Open-Pit Mine Planning

At an active quarry, open-pit mining (OPM) planning is always tied to constantly changing working conditions. An excavator might go down for unscheduled repairs, a blast might shift by three days, and the haul distance might increase by half a kilometer. The effects of these changes need to be recalculated, preferably before the morning briefing.

Why the Traditional Workflow Is Labor-Intensive

SIn most companies, planning typically exists in three or four parallel worlds.

  • Annual plan in one file.
  • Monthly plan in Excel on the planning department head’s computer.
  • Daily work orders in the mine foreman’s schedule.
  • Actuals on production in dispatch reports.
  • Topography and volumes in surveying software.

And when the question arises — “why did stripping drop by 10% over the week” — the process of reconciling spreadsheets begins, along with the search for where the volume was lost.

What a Unified Planning Environment Provides

System is built around two simple ideas:

  1. plan, actuals, equipment, scenarios, and analytics should all live in one place and be automatically recalculated together.
  2. The enterprise configures its own production model — stages, locations, work types, equipment, metrics, and the relationships between them. For example, a mining and processing plant and a coal strip mine will have different structures.

For a typical OPM operation, the following are usually identified:

  • excavation
  • drilling and blasting
  • hauling

What It Looks Like in Practice

The user sees charts and dashlets at the top of the screen

Open Pit Planning

and below — a production table consisting of a metrics tree. Switching between days, weeks, months, and between plan, actuals, and scenarios happens on a single screen.

Open Pit Planning

Data can be entered manually or pulled from dispatch systems.

The key point is that the system keeps the math in order on its own.

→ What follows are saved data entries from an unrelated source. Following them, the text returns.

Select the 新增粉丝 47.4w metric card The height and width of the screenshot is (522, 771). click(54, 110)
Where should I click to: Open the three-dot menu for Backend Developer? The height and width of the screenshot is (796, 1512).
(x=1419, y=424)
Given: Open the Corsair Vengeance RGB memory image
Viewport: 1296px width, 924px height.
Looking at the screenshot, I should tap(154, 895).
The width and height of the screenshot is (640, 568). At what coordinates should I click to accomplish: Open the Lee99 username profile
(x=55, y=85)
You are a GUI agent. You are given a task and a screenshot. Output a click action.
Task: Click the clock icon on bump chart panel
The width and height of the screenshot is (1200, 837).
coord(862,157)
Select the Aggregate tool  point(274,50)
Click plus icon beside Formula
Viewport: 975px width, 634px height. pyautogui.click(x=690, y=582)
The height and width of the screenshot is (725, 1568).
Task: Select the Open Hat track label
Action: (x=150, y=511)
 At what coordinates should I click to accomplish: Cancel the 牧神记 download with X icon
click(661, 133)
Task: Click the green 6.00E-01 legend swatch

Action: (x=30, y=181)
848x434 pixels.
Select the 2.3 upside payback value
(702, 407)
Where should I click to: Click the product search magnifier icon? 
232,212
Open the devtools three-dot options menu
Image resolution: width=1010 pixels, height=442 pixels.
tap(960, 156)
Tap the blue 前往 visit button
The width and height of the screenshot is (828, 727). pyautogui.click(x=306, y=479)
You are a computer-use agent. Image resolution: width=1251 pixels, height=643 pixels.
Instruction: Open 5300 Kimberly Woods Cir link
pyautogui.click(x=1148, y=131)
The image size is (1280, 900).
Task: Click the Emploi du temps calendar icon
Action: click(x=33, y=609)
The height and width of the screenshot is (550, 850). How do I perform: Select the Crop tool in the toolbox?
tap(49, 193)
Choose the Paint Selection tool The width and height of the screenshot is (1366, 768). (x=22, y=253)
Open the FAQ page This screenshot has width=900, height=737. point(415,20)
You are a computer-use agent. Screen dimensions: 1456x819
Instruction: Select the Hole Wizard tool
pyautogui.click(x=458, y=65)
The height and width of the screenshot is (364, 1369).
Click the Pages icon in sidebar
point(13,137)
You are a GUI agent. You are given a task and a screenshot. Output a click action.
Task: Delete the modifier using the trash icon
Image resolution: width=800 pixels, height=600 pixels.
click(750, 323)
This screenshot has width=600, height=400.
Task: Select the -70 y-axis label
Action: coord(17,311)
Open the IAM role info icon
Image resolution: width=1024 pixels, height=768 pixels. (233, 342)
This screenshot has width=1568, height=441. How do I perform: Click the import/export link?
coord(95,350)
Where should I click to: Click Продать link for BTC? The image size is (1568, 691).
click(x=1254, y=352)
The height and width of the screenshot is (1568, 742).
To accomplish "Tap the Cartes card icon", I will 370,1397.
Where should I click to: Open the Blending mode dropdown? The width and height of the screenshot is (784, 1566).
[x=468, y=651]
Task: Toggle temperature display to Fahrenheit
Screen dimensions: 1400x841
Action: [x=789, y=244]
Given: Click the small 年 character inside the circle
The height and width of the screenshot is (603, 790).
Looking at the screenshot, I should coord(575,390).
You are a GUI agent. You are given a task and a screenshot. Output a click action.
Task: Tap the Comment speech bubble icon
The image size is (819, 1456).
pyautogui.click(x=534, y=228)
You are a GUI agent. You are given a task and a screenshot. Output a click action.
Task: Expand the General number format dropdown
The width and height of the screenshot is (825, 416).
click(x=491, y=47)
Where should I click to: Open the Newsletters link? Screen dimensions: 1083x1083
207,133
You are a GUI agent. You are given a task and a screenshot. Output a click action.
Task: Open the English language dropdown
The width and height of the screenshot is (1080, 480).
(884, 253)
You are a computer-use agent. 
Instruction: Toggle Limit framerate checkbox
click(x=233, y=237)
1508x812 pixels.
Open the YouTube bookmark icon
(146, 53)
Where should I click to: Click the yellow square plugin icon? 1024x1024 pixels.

If excavator downtime is changed, the excavation volumes and the overall production metric are automatically recalculated. The monthly plan is distributed across days, and dependent metrics are updated.

Real-life example. Excavator EKG-10 went down for 6 hours due to a rope replacement. Previously, the planner would manually recalculate: how many buckets were not loaded, how this would impact the shift target and the monthly stripping plan. In PLANGR, one edit and the entire chain is recalculated in seconds.

Where Volumes Are Typically Lost

Haulage in OPM is the main source of losses.

In the system, you can configure the fleet composition and assign haul trucks to excavators. This allows you to see the utilization of each unit and compare plan vs. actuals for both work and downtime.

Open Pit Planning

The planogram shows the overall picture of which excavators are in operation, which haul trucks are assigned to them, which work types are being performed, and which metrics are being generated. All of this is broken down by the selected period and scenario.

Factor Analysis: Why the Plan Didn’t Match the Actuals

This is arguably the most painful part of any OPM operational briefing.

System shows not just a deviation of “minus 8 thousand m³”, but breaks it down by factors: where increased downtime played a role, where productivity dropped, where the haul distance changed, where a specific crew underperformed. You can drill down through the metrics tree to a specific work type or piece of equipment.

Case study. The monthly rock mass plan was fulfilled at 97%. Factor analysis shows: 1.5% was lost due to decreased excavator productivity, 1% due to excavator downtime for maintenance and repairs, 0.5% due to relocation. From there, decisions can be made.

Scenarios: Calculating Consequences in Advance

Scenario planning allows you to test hypotheses before they become problems.

Open Pit Planning

For example,

  • What happens if two excavators are moved from the southern bench to the northern one?
  • How will work execution change if a third shift is introduced?
  • What would a 15% reduction in downtime yield?
  • What is the effect of measures to reduce scheduled maintenance?

Graphical Planning: The Plan on the Quarry Itself

A useful tool for OPM planning is the graphical planning mode. It allows loading quarry models, displaying blocks and benches, viewing volumes for specific areas, tracking mining progress, and seeing equipment positions in space.

Production data is tied to the graphics, and the plan stops being an abstract number and becomes a specific block on a specific bench.